(Beginning of Exercise materials)

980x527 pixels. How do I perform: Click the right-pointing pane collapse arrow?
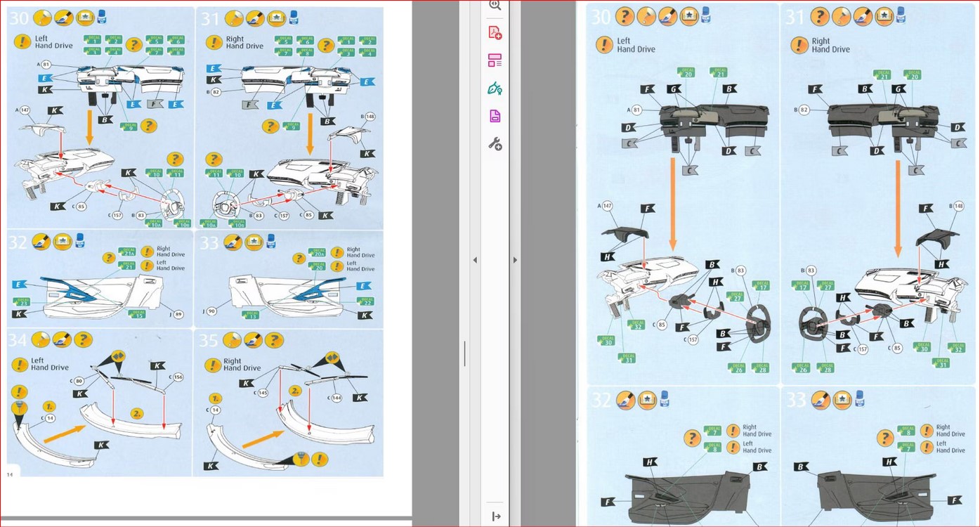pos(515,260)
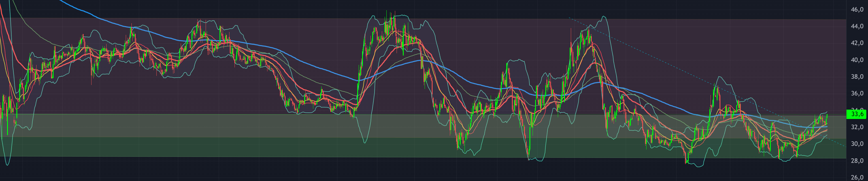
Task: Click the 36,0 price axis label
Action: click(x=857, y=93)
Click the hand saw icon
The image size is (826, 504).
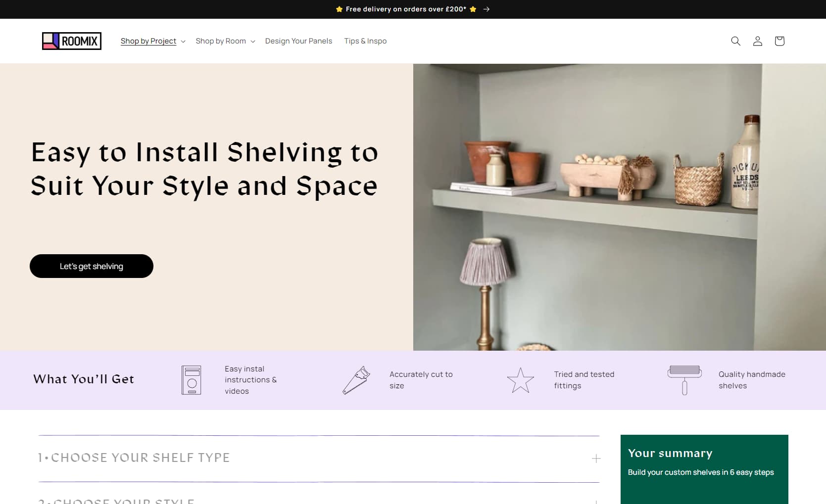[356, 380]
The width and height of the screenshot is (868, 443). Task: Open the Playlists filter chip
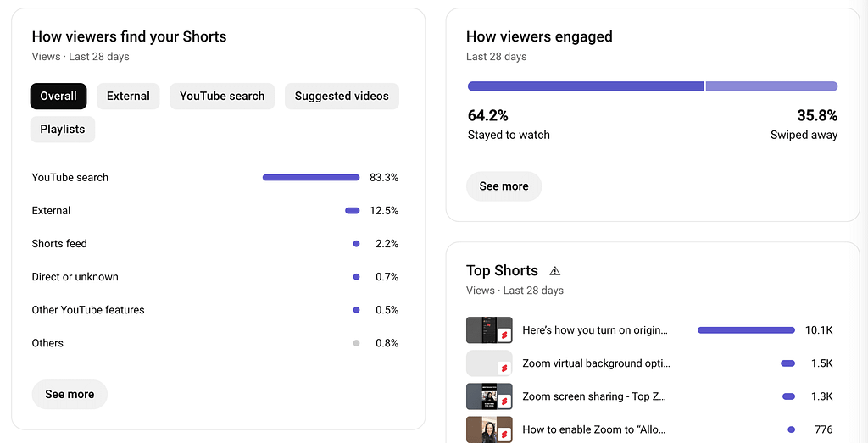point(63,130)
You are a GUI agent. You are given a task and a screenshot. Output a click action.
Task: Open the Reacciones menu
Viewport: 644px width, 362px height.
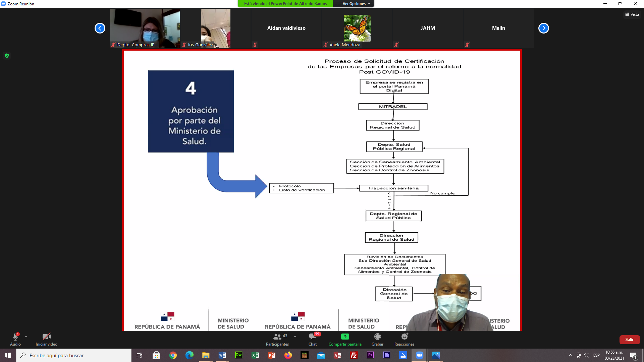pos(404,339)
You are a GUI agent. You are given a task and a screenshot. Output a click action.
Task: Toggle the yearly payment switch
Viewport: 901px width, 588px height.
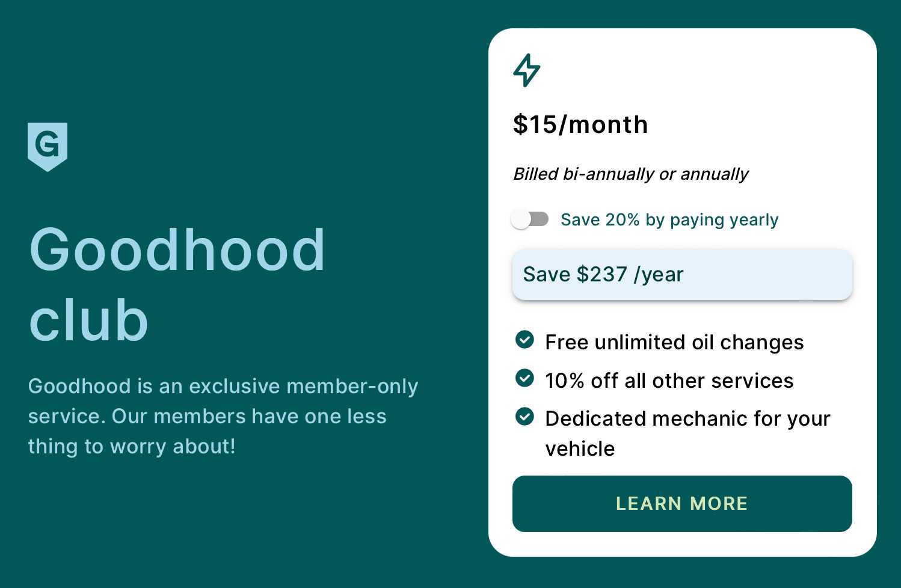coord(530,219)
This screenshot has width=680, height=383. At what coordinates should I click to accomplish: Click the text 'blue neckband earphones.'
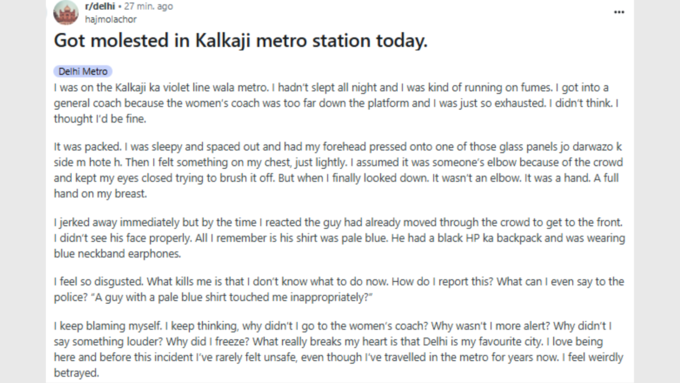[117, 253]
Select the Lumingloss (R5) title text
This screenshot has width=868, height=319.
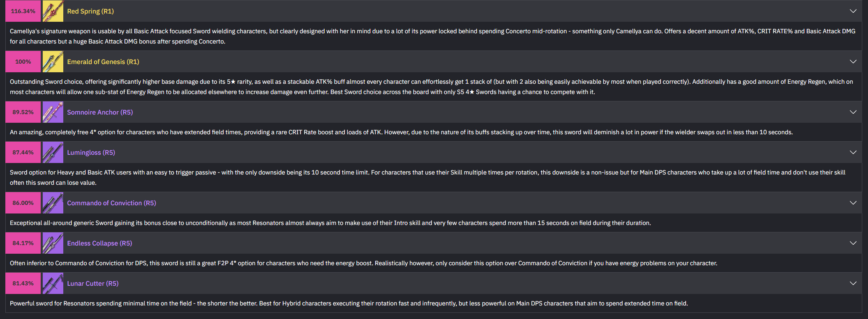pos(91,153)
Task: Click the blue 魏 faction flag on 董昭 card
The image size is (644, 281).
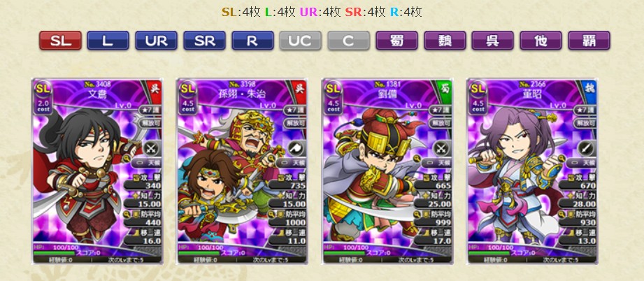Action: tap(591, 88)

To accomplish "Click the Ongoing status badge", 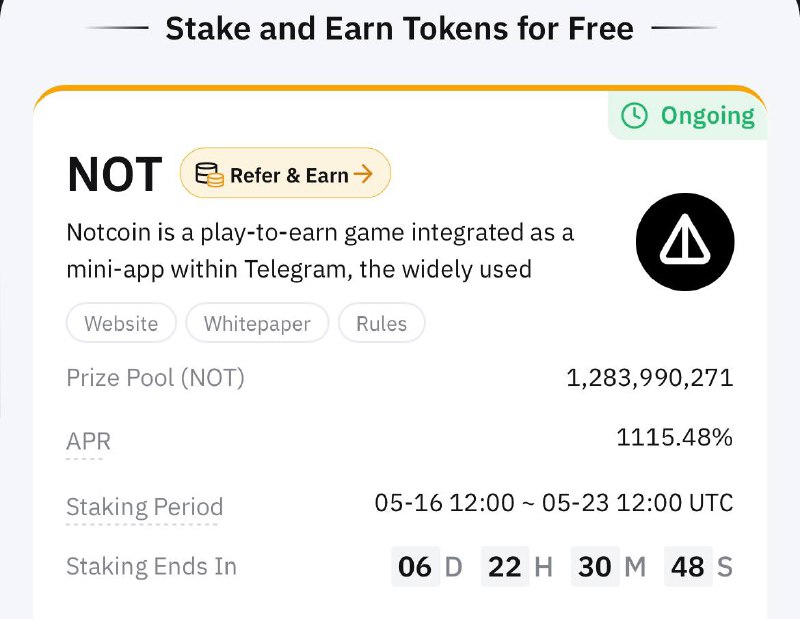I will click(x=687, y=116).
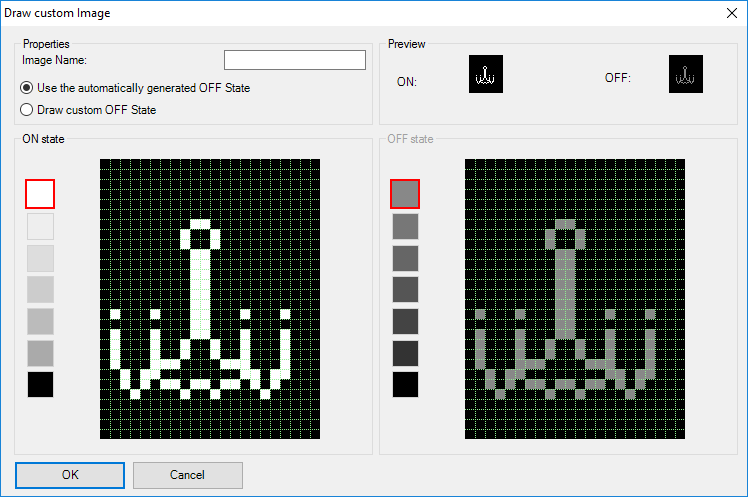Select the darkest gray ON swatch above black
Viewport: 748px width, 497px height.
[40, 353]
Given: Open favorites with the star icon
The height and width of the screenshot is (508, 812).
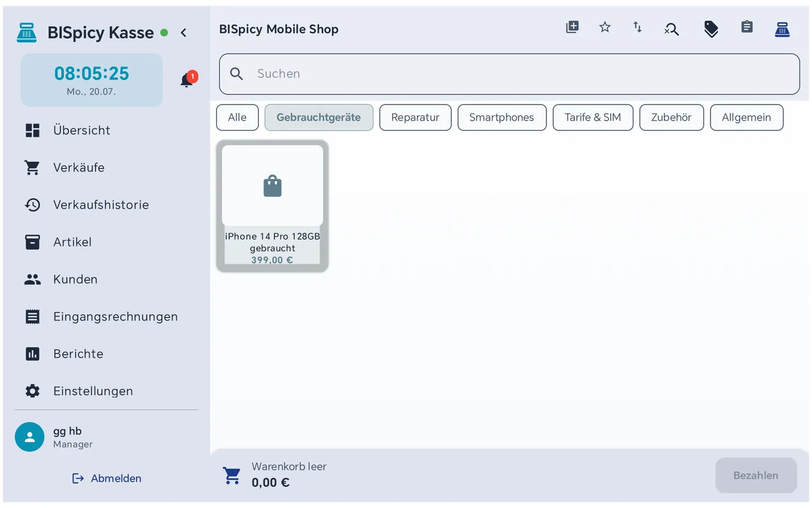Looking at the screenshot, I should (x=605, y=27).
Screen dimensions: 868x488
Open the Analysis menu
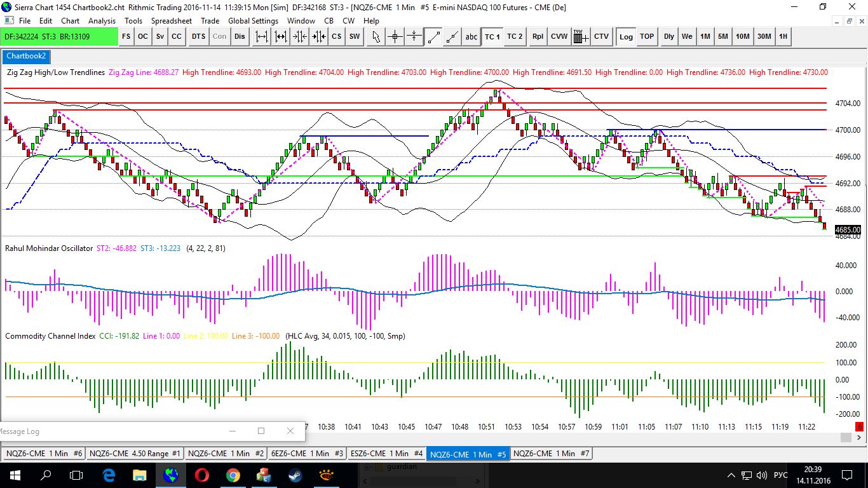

(End of Exercise materials)

To do:
Your copy should hold exactly the lines from the one that contains "The height and" through the final line of the data, both ends included, and no pictures.

Answer section:
The height and width of the screenshot is (508, 812).
Looking at the screenshot, I should (x=605, y=27).
Screen dimensions: 868x488
Open the Analysis menu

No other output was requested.